John Adams began composing relatively early; at ten he started composing, and by 14 he had heard his works performed. Entering Harvard University in 1965, Adams became the conductor for the Bach Society Orchestra. At Walter Piston's Clarinet Concerto world premiere, Adams performed on the clarinet as the soloist. He moved to San Francisco in 1972 to teach at the San Francisco Conservatory of Music until 1984.
While at the conservatory, Adams worked in an electronic music studio and was the conductor of the New Music Ensemble. It was in San Francisco that he heard the minimalist works of Philip Glass, Steve Reich and Terry Riley for the first time, and was immediately drawn to its sound.
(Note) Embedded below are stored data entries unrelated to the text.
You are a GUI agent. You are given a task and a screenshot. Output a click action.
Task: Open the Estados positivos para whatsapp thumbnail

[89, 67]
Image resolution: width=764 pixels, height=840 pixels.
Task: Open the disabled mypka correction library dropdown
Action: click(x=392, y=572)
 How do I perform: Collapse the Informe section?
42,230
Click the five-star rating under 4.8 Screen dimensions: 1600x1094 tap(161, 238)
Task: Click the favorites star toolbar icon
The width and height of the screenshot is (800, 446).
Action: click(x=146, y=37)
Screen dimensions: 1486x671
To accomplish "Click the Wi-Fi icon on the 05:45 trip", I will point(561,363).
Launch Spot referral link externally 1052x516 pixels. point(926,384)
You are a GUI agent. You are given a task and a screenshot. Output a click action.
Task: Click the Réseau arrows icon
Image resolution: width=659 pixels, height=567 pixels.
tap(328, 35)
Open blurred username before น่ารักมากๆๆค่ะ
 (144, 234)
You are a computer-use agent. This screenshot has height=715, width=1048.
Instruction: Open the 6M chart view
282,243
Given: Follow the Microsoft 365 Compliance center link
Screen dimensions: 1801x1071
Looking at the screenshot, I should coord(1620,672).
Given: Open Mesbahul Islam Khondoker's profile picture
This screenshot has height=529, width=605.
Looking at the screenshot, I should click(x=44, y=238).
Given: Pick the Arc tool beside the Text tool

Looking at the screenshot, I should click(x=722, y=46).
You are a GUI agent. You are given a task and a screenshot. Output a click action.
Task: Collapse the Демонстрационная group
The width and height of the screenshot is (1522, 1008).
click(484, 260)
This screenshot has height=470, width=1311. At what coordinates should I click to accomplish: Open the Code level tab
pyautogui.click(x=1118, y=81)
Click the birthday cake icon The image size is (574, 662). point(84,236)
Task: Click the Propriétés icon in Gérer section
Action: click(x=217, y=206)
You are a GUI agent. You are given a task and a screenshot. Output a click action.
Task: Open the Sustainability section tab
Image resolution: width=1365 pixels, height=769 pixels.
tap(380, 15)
However, he soon felt that although minimalism was "the most important stylistic development in Western art music since the Fifties", the genre had its limits, since repetition was its foundation.
Adams coined the term "post-minimalism" starting with his piece for string septet Shaker Loops (1978). This style is chracterized by greater dynamic contrasts and a more fluid and layered sound. The completion and premiere of Harmonium in 1981 was well-received by critics and the public, establishing Adams as a major American composer. In 1987, he made yet another impact on the music scene with his opera Nixon in China. Another major opera work followed in 1991, titled The Death of Klinghoffer, which, like Nixon in China, detailed a historic event.
At the turn of the century, Adams composed El Niño (2000), an oratorio based on the Christmas story of Jesus Christ. With the tragic events that transpired on September 11, 2001, Adams was commissioned by the New York Philharmonic and Lincoln Center's Great Performers to compose a piece in memory of the victims. The result, On the Transmigration of Souls (2002), is a work for orchestra, chorus and children's choir on pre-recorded tape, earning Adams a 2003 Pulitzer Prize.
John Adams continues to compose to this day, with his most recent work being City Noir (2009) for orchestra.
Featured Work: Shaker Loops (1978)
As John Adams stated, Shaker Loops heralded the beginnings of his new-found "post-minimalism" style. John Adams is frequently misrepresented as a purely "minimalist" composer; however, a careful listening to Shaker Loops would reveal qualities in the work which differ from conventional minimalism techniques.